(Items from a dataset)
====================

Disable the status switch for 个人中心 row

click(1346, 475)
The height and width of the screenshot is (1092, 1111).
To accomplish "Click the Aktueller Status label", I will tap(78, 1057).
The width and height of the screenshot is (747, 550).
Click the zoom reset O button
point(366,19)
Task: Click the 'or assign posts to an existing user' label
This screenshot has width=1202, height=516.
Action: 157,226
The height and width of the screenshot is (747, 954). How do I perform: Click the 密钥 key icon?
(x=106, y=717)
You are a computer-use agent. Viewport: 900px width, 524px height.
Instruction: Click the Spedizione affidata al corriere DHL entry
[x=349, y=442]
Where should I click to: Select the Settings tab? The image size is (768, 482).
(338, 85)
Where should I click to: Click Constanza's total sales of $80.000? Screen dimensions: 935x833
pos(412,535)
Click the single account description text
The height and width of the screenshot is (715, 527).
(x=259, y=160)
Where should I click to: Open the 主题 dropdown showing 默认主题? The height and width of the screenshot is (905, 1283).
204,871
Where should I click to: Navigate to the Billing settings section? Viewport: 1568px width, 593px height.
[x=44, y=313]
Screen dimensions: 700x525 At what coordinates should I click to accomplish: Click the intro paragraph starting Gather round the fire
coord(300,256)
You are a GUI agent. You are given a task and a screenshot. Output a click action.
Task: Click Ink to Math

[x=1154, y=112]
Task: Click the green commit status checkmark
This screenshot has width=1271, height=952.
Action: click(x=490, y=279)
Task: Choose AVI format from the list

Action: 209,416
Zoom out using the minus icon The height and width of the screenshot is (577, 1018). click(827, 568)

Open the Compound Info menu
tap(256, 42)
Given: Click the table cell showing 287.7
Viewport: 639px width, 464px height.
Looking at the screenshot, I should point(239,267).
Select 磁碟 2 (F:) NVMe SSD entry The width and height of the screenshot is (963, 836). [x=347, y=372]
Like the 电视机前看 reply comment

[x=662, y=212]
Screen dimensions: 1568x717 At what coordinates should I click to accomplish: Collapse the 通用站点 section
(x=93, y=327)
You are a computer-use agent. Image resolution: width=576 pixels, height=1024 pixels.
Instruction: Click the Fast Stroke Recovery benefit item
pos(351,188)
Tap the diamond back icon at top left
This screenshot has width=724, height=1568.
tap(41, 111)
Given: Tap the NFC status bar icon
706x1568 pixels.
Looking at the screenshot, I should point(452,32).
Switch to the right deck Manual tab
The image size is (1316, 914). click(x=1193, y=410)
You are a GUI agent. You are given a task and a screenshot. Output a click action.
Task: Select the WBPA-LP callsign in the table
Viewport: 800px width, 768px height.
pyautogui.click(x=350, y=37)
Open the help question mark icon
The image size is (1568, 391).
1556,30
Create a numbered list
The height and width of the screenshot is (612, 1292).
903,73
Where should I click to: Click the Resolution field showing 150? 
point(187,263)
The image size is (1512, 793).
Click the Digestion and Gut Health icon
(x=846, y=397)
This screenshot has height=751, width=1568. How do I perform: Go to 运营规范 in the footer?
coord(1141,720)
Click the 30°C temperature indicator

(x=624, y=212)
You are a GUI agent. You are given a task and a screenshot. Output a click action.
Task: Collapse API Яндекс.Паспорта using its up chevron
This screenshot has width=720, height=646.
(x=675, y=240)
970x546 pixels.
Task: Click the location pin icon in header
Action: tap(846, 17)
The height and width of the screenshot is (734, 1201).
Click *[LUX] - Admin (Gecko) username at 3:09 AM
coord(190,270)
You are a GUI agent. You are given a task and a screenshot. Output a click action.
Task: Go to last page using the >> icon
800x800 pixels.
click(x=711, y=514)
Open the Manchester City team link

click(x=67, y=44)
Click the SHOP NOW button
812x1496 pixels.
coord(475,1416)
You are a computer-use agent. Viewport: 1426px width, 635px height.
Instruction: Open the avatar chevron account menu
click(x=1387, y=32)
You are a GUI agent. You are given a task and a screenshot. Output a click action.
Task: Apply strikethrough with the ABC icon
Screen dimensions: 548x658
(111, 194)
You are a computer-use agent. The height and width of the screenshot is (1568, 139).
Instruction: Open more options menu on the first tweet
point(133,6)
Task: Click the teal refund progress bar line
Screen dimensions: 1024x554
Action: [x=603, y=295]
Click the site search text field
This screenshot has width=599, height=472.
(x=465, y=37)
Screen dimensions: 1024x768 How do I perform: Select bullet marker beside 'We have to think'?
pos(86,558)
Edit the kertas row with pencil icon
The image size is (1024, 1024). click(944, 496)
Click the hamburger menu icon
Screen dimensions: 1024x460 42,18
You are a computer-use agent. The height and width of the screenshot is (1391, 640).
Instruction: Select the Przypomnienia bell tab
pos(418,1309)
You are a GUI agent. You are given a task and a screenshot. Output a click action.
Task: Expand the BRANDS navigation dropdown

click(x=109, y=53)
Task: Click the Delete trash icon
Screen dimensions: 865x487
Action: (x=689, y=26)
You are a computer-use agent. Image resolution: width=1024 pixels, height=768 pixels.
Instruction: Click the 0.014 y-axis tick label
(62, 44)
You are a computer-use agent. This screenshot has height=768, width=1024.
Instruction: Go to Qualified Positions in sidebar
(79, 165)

====================

▸ Activity:
Write out the lines above exactly, but only from the one containing "Task: Click the Delete trash icon" through the last one.

▸ Written solution:
Task: Click the Delete trash icon
Screen dimensions: 865x487
Action: (x=689, y=26)
You are a computer-use agent. Image resolution: width=1024 pixels, height=768 pixels.
Instruction: Click the 0.014 y-axis tick label
(62, 44)
You are a computer-use agent. This screenshot has height=768, width=1024.
Instruction: Go to Qualified Positions in sidebar
(79, 165)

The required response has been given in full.